"At a karaoke party on the final night of a marine-sciences conference in 2011, graduate student David Shiffman signed up to sing a song that another attendee had also requested. The event director asked the two to do a duet, and they agreed. Shiffman has since forgotten the tune – 'Take on Me' by A-ha or 'I Will Survive' by Gloria Gaynor, perhaps. But the two had a blast, and when they chatted afterwards, Shiffman learned that his singing partner was Chris Parsons, then-president of the marine section of the Society for Conservation Biology in Washington, DC."

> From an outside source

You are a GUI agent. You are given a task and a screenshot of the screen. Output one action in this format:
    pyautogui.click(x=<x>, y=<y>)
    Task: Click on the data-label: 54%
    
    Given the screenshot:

In a recent Naturejobs article on conference networking, Emily Sohn describes how this experience led to many more professional doors being opened for Shiffman in his career as an ecologist. But even if the conferences you go to don't feature karaoke nights (relatedly, who can I talk to to make this a staple of every academic gathering?), it remains a fact that most people – and especially young scholars – put more thought into planning which sessions they will attend rather than planning which senior scholars they want to connect with in between those sessions. In her article, Sohn gives advice on how to be courageous yet courteous, how to not tweet like a twit, and overcoming senior scholar starstruck syndrome.
But conferences aren't the only place that crucial career contacts are forged. In another Naturejobs article, Julie Gould points out the many ways in which professional societies can hold the key to better networking and career advancement. By becoming an engaged member in a professional society, you gain access to prominent scholars, leadership opportunities, and insider knowledge on your field.